HRC: What health reforms have you been involved in researching over the years?
Jackie: We’ve worked on five major health reforms (and tweaks within each of those). I began by researching the 1990 health reforms, which included the establishment of Regional Health Authorities (RHAs). Other reforms have included the replacement of the RHAs with a centralised Health Funding Authority, the establishment of the district health boards (DHBs), the introduction and implementation of the Primary Health Care Strategy, and the setting up of the current health system model. I’ve also been involved in projects looking at specific aspects of health services, such as financing, access, and service integration.
HRC: How influential has the centre’s research been?
Jackie: I think our research over the past 30 years has helped change people’s thinking about how likely it is that health reforms themselves will make a difference, and what it takes to improve the system’s performance. For example, our work on district health boards was important to understand the strengths and weaknesses of that system, while our primary healthcare research has been aimed at understanding what supports positive change.
It’s important to do this type of research so we have a clear idea of what the goals are of any health reform and how these goals are tracking; if the government is doing what it said it was going to do (and if not, why not?); what things we are improving on – and what we need to do better. Linking back into the policy environment enables us to have the biggest impact as this ensures that the research is known and understood and can therefore influence what’s going on.
Health equity has been a huge focus for the centre – how equitable is our funding for health services in terms of who gets what services, and where these services are located – as well as the effectiveness of different models of primary healthcare services. These are incredibly important questions to answer. I’ve learned so much about Māori health and the importance of honouring Te Tiriti o Waitangi, and I’m grateful to my wonderful Māori colleagues for their support. I’ve also been working with some dedicated Pacific colleagues on Pacific health issues, including integration of services for people using many services, and COVID-19.
HRC: What have you enjoyed most about this area of research?

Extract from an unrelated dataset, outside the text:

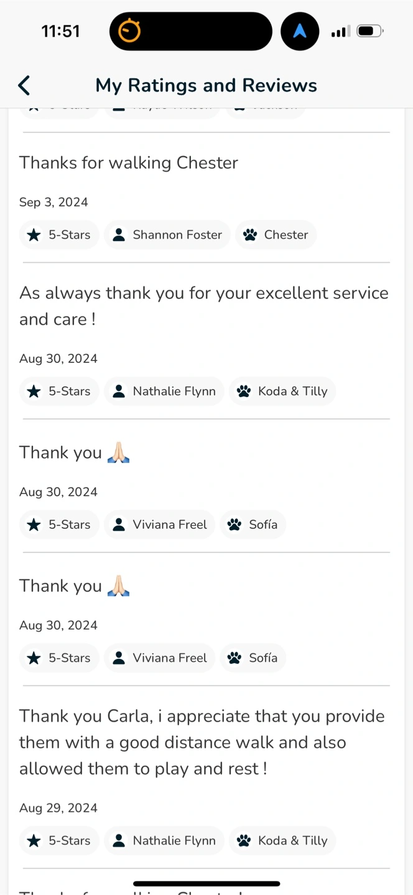The height and width of the screenshot is (895, 413).
Task: Select the Chester pet chip
Action: pos(276,235)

Jackie: I’ve been incredibly lucky to meet and work with many amazing people across different parts of the health system from policy to those working on the ground delivering the health services and those using those services. I’ve also been privileged to supervise PhD students on various research projects. I’ve seen 24 students successfully complete their PhDs since I got my own in 2003. It’s so rewarding to watch people grow during their studies, and their research is important to our understanding of specific parts of the health system.
Another thing that was unexpected was how much researchers and policymakers in other countries like Australia, Canada, and the United Kingdom want to know about how things work and change in Aotearoa New Zealand. We’re seen as an important source of ideas and knowledge. As a result of this, we’ve been able to build strong relationships with some amazing international researchers.

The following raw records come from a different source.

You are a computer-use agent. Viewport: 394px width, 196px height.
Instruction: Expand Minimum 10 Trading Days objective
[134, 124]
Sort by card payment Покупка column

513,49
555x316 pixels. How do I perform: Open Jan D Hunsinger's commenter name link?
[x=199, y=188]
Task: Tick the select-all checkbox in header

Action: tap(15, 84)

HRC: What change would you like to see in health services research going forward?
Jackie: I haven’t found it easy over the past 30 years, with ups and downs in funding and projects, and colleagues coming and going. I’d really like to see a greater focus on supporting research careers, recognising that people don’t just work on projects, they work on building a body of knowledge and research methods expertise over time. This would also have the advantage of supporting researchers to keep strong relationships with policymakers at all levels.